## Available data
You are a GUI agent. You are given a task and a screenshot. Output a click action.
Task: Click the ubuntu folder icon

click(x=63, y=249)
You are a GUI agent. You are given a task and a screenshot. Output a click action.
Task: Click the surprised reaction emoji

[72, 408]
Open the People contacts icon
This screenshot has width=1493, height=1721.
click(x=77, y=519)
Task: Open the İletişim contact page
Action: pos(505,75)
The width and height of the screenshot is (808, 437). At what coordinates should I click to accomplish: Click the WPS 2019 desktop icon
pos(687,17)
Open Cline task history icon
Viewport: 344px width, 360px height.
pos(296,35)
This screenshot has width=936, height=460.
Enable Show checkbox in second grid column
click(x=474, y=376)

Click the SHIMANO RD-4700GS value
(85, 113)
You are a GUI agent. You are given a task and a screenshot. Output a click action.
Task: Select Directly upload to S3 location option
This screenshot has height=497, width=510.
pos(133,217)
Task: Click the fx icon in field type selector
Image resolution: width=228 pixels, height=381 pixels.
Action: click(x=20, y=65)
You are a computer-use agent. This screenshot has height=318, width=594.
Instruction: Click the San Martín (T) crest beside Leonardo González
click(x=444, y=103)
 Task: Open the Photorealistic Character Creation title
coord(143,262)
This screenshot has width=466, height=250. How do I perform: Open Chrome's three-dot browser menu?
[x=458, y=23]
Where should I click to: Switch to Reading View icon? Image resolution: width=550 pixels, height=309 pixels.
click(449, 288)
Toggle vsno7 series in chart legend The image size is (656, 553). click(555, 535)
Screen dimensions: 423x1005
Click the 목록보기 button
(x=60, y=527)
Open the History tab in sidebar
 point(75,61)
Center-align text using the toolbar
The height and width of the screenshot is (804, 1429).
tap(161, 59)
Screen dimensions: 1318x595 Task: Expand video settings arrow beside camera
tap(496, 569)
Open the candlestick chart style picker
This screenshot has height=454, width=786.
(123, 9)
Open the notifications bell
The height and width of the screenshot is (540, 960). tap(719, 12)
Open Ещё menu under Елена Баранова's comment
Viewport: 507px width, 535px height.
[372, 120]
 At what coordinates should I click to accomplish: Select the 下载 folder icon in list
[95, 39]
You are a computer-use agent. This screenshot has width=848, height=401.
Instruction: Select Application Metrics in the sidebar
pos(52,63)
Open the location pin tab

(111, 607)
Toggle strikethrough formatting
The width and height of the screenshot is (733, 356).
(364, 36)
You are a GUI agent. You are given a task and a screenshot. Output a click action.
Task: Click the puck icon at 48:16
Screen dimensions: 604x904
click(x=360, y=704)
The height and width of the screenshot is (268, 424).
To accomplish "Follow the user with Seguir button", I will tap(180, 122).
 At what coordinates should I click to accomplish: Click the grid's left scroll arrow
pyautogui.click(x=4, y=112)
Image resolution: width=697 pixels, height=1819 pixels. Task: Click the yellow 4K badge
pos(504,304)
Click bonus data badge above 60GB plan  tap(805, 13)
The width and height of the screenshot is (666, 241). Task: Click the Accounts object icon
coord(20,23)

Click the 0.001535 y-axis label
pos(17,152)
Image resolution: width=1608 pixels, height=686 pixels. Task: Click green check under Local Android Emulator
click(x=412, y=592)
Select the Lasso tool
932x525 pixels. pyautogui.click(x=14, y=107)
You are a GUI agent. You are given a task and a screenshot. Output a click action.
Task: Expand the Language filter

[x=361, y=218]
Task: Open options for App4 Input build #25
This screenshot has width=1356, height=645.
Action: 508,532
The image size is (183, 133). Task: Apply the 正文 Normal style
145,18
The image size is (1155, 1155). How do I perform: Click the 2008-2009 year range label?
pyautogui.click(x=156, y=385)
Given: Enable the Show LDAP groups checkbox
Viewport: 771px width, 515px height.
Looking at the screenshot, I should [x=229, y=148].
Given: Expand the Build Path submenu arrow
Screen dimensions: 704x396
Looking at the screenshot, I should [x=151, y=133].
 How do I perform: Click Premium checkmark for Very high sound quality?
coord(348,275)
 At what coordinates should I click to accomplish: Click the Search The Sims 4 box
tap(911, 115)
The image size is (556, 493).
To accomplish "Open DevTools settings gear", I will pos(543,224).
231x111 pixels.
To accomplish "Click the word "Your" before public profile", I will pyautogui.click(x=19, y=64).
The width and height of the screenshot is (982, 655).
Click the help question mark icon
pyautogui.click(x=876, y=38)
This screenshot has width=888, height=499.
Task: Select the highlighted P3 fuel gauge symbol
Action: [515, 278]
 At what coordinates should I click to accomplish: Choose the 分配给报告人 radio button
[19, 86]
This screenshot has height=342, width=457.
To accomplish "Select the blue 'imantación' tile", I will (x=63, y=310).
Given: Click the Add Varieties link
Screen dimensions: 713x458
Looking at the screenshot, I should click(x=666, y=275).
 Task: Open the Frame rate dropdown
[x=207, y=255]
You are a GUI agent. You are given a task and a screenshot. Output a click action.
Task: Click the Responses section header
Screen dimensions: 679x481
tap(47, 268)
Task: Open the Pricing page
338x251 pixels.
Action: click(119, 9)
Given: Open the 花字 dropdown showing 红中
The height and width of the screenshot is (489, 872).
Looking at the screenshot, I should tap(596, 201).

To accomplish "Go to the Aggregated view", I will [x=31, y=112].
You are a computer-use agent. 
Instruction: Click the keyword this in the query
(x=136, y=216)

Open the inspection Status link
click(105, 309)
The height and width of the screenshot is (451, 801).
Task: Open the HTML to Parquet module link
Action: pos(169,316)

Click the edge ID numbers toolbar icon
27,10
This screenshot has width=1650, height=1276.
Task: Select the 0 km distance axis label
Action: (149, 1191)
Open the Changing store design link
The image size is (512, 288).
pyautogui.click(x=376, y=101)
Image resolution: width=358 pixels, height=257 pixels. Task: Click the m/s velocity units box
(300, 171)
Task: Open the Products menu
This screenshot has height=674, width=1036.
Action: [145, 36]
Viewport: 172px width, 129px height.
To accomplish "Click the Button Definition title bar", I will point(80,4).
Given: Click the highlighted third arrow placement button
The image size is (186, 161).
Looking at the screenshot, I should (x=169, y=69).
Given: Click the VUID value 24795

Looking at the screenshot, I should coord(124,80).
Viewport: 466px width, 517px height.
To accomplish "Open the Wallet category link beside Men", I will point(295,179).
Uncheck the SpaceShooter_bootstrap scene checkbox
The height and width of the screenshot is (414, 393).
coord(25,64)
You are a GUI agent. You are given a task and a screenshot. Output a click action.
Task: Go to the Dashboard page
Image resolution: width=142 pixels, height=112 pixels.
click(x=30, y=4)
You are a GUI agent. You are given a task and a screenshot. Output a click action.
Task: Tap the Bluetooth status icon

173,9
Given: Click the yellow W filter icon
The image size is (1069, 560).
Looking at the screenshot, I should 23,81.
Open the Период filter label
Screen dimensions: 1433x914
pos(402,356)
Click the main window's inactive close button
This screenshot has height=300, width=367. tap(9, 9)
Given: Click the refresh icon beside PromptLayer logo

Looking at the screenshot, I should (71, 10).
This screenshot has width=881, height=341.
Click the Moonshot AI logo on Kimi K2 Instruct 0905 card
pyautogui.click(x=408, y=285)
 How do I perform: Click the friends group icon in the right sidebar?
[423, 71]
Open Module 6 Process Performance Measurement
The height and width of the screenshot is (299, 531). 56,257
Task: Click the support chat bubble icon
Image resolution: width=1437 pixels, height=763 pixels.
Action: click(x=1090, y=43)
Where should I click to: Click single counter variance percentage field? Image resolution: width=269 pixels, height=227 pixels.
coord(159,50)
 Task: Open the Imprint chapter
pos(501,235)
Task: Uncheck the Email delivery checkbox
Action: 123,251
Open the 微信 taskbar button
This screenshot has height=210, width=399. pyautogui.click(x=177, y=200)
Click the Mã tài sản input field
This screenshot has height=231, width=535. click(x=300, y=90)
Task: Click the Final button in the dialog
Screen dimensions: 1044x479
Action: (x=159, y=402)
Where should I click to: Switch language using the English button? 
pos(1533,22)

## Task directions
Extract each line holding the word "chart" from the records.

## Exercise answer
Toggle vsno7 series in chart legend The image size is (656, 553). click(555, 535)
Open the candlestick chart style picker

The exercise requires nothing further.